# Army Announces New Award for LGBTQ Integration



## Havoc13 (Jan 7, 2014)

I always wondered *what that ribbon was for*.


----------



## CDG (Jan 7, 2014)

Sweet!  Another ribbon to add to the stack!  Well on my way to completing that elusive first row.


----------



## 0699 (Jan 8, 2014)

When did they add the "Q"?  Yesterday was the first time I ever heard "LBGTQ".  I had to ask my daughter what it meant...


----------



## walra107 (Jan 8, 2014)

What the hell is a "Q"? Does it mean "Questionable"? like a Pat? Like hey I'm not so sure if you are a chick or a dude?(Thai Strippers are included as well?)


----------



## pardus (Jan 8, 2014)

I'm going to regret this... what is Q?


----------



## comrade-z (Jan 8, 2014)

The "Q" is queer, or questioning, depending on who you ask.  Basically a category for those who don't self-identify as L, G, B, or T, but still identify as being from outside the realm of being "straight" or a man/woman, regardless of their reproductive organs at any given point in time.


----------



## pardus (Jan 8, 2014)

comrade-z said:


> The "Q" is queer, or questioning, depending on who you ask.  Basically a category for those who don't self-identify as L, G, B, or T, but still identify as being from outside the realm of being "straight" or a man/woman, regardless of their reproductive organs at any given point in time.

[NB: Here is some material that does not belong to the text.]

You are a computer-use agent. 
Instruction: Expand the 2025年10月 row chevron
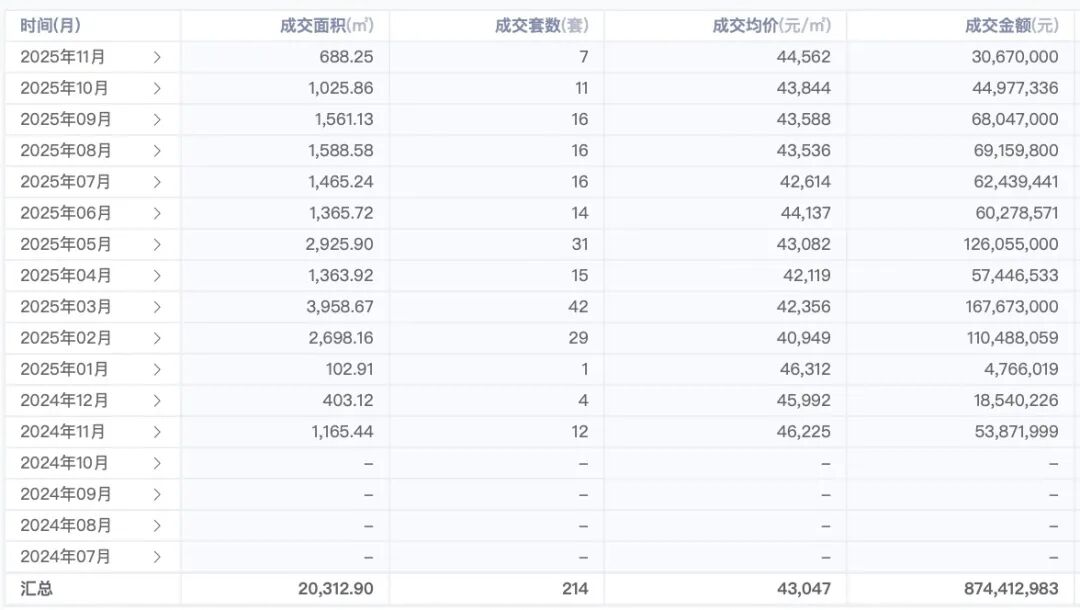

Good lord... Where is this all going to end up?


----------



## reed11b (Jan 8, 2014)

pardus said:


> Good lord... Where is this all going to end up?

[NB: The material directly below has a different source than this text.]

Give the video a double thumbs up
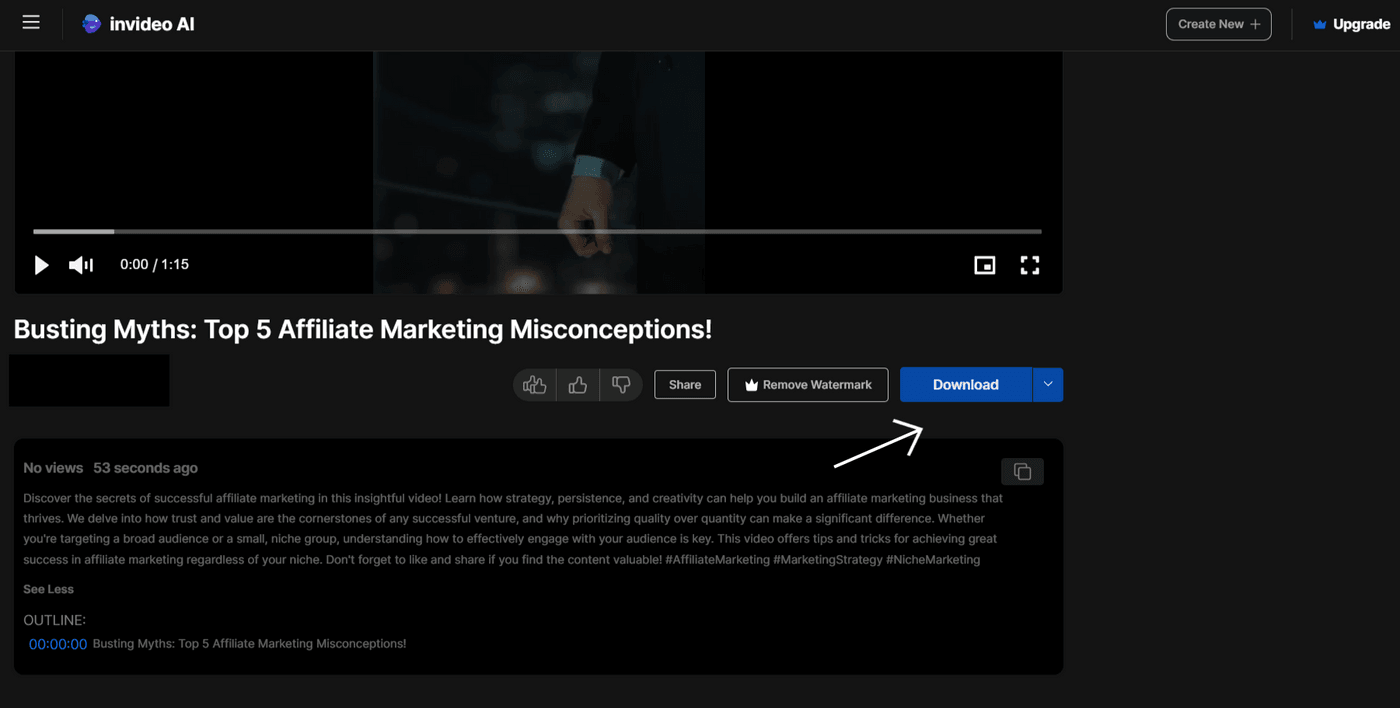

I would say with sheep shagging, but that's been going on for years on this site already!
Reed


----------



## SkrewzLoose (Jan 9, 2014)

CDG said:


> Sweet!  Another ribbon to add to the stack!  Well on my way to completing that elusive first row.


Can't wait to see you get vetted for that, brother.


----------



## policemedic (Jan 9, 2014)

@Havoc13 - I can't find the updated AR. Are multiple awards authorized?  If so, how are they represented on the ribbon- bronze penises or vulva?


----------



## Dame (Jan 9, 2014)

policemedic said:


> @Havoc13 - I can't find the updated AR. Are multiple awards authorized?  If so, how are they represented on the ribbon- bronze penises or vulva?


Gerbils.


----------



## Havoc13 (Jan 9, 2014)

policemedic said:


> @Havoc13 - I can't find the updated AR. Are multiple awards authorized?  If so, how are they represented on the ribbon- bronze penises or vulva?



I'm not sure, maybe you can ask the Soldier pictured in the original article.  What's his name again?


----------



## Totentanz (Jan 9, 2014)

policemedic said:


> bronze penises or vulva



How dare you present such a binary solution to this complex issue that plagues our Soldiers every day.  Thinking like this is the very source of the problem; clearly YOU are the paragon of everything that is wrong with this hypermasculine, narrow-minded society.  You need to enter the 21st century, and open your mind to the FACT that servicemen/women/others throughout our ranks are not restricted to merely one of two sets of genitalia.[/sarc]


----------



## policemedic (Jan 9, 2014)

Soooo a mini bronze hermaphrodite, then?

The Army may need to eschew the ribbon in favor of a medal in order to capture the necessary detail.


----------



## policemedic (Jan 9, 2014)

Havoc13 said:


> I'm not sure, maybe you can ask the Soldier pictured in the original article.  What's his name again?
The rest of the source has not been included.